Ökumenischer Arbeitskreis 'den Kindern von Tschernobyl'
Wehrheim im Taunus
www.tschernobylkinder.kirche-wehrheim.de

 

 

Herzlich willkommen  
   
Im Sommer 1995 organisierte der Arbeitskreis zum 1. Mal einen Erholungsurlaub für Kinder aus der radioaktiven verstrahlten Umgebung von Tschernobyl in Wehrheim. Über 40 Kinder waren damals zu Gast in Wehrheim und in seinen Ortsteilen. In diesem Jahr haben wir 18 Kinder und zwei Betreuer eingeladen. Ihre Heimatdörfer und Heimatstädte Jelsk, Zaschirije, Walawsk und Koschtschichi sind immer noch durch die Atomkatastrophe von 1986 strahlenbelastet und werden es auf unabsehbare Zeit bleiben.
Wir, der ökumenische Arbeitskreis für die Kinder von Tschernobyl, haben es uns zur Aufgabe gemacht, einigen dieser Kinder Erholung und Vergnügen zuteil werden zu lassen. Die Erholung in strahlenfreier Luft und unbelasteter Nahrung ist wichtig für die körperliche Entwicklung. Wissenschaftliche Untersuchungen ergaben eine um 80 – 90 Prozent verbesserte Konstitution nach einem vierwöchigen Aufenthalt im Ausland. Bei Kindern, die während der Wachstumsphasen mehrmals einen Erholungsaufenthalt hatten, verläuft die Entwicklung besser und die Gesundheit ist stabiler.

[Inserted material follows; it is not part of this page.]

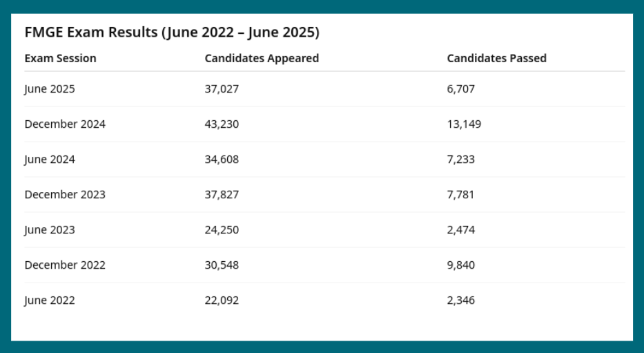Image resolution: width=644 pixels, height=353 pixels.
Task: Click the 6,707 candidates passed value
Action: pyautogui.click(x=461, y=89)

Ganz wichtig ist aber auch die seelische Entwicklung von den Kindern. Die Situation in einem derart benachteiligten Land ist für die betroffenen Menschen bedrückend. Zu der finanziellen Not kommt noch die gesundheitliche Belastung eines oder mehrerer Familienmitglieder. Die Sorgen der Eltern übertragen sich auf die Kinder. Die meisten Menschen sind auf die Erträge aus der eigenen Landwirtschaft angewiesen. Und wenn es nur ein kleines Gärtchen ist, das bearbeitet wird. Missernten führen zu schlimmen Notständen: wenn auch auf dem Markt Nahrungsmittel angeboten werden, ist oft kein Geld da, etwas zu kaufen.

Die Kinder helfen in der Landwirtschaft, betreuen die kleineren Geschwister und müssen auch in der Schule lernen. Die Kinder sind sich der Ernsthaftigkeit der Lage wohl bewusst. Aber auch sie brauchen die Gelegenheit sich auszutoben und sich zu vergnügen.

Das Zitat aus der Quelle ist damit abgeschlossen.